===== Selected text
Vaccines donated by France and Italy at the Tribhuvan International Airport, Kathmandu.
KATHMANDU: As many as 1.3 million vaccines sent by France and Italy have arrived in Kathmandu Wednesday morning.
Added to the 4.1 million vaccines sent by Germany, this brings the number of doses shared by EU member states to 5.4 million, half of the donated vaccines received in Nepal through the COVAX facility, according to a statement issued by the EU Delegation to Nepal.
The French government has sent today to Nepal 685,400 doses of Vaxzevria (AstraZeneca), it said adding that France has made COVID-19 vaccine dose-sharing one of its priorities to accelerate worldwide equitable access to safe and efficient vaccines.
On this occasion, the French Chargé d’Affaires a.i. Leela Devaradjalou said, “France’s extends its solidarity to Nepal in the latter’s fight to surmount this health crisis with the aim to help to expand global vaccine coverage”.
She highlighted the efficiency of working through multilateral platforms and of being part of the efforts of Team Europe which has pledged to donate in total 700 million doses worldwide by mid-2022.
Last April, France was the first country to share vaccines through the COVAX facility, with a commitment to finance COVAX up to 200 million Euros.
It has since then committed to donating extra 120 million doses by mid-2022.
To date, France has donated more than 75 million doses, 47.4 million of which have already been delivered to recipient countries.
The vast majority of French donations are channelled through the COVAX facility, which brings together several key partners such as Gavi, the Vaccine Alliance, WHO and UNICEF to ensure efficient and equitable global allocation.
==========
===== Source data
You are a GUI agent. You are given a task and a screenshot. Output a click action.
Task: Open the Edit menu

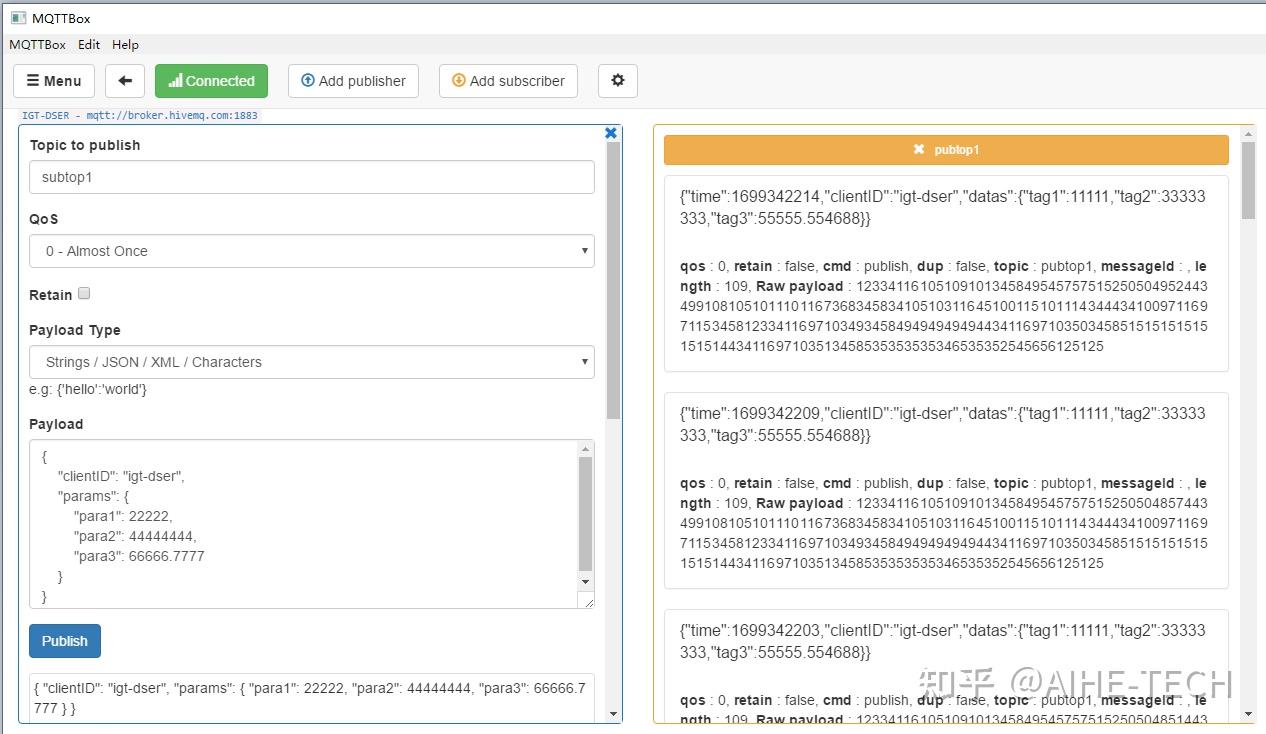point(89,44)
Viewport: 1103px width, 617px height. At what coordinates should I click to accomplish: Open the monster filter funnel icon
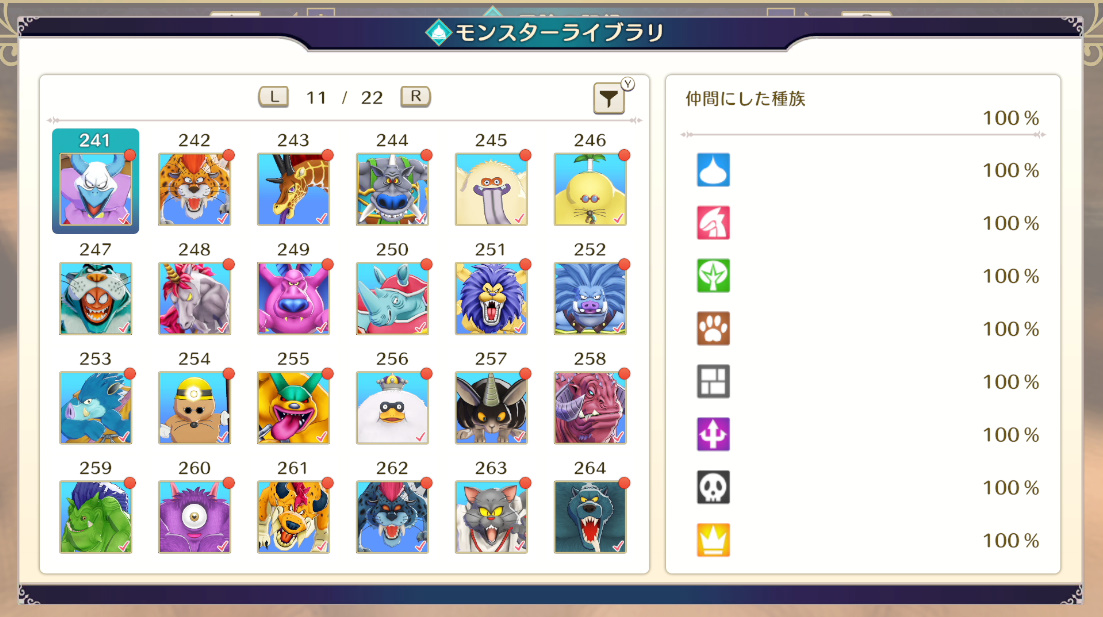[x=608, y=99]
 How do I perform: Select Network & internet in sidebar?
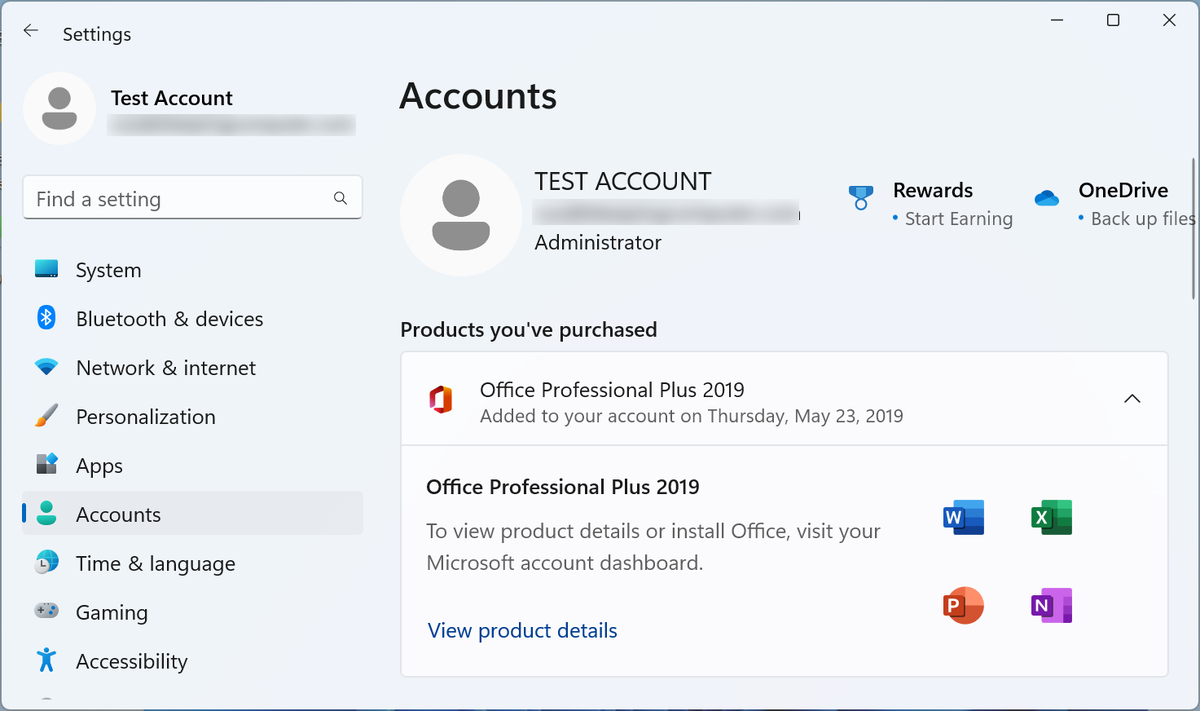[x=165, y=368]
==========
§ Questions:
[1] From the article on vaccines donated to Nepal, reproduce the stretch from "On this occasion, the" through "doses by mid-2022.".
[2] Summarize the article on vaccines donated to Nepal in two sentences.

§ Written answers:
[1]
On this occasion, the French Chargé d’Affaires a.i. Leela Devaradjalou said, “France’s extends its solidarity to Nepal in the latter’s fight to surmount this health crisis with the aim to help to expand global vaccine coverage”.
She highlighted the efficiency of working through multilateral platforms and of being part of the efforts of Team Europe which has pledged to donate in total 700 million doses worldwide by mid-2022.
Last April, France was the first country to share vaccines through the COVAX facility, with a commitment to finance COVAX up to 200 million Euros.
It has since then committed to donating extra 120 million doses by mid-2022.

[2] France and Italy sent 1.3 million vaccine doses that arrived in Kathmandu on Wednesday morning. With 4.1 million doses from Germany, this brings the total shared by EU member states to 5.4 million, half of the donated vaccines Nepal has received through COVAX, and France's part of the shipment was 685,400 doses of Vaxzevria (AstraZeneca) out of the more than 75 million doses it has donated worldwide, mostly through COVAX.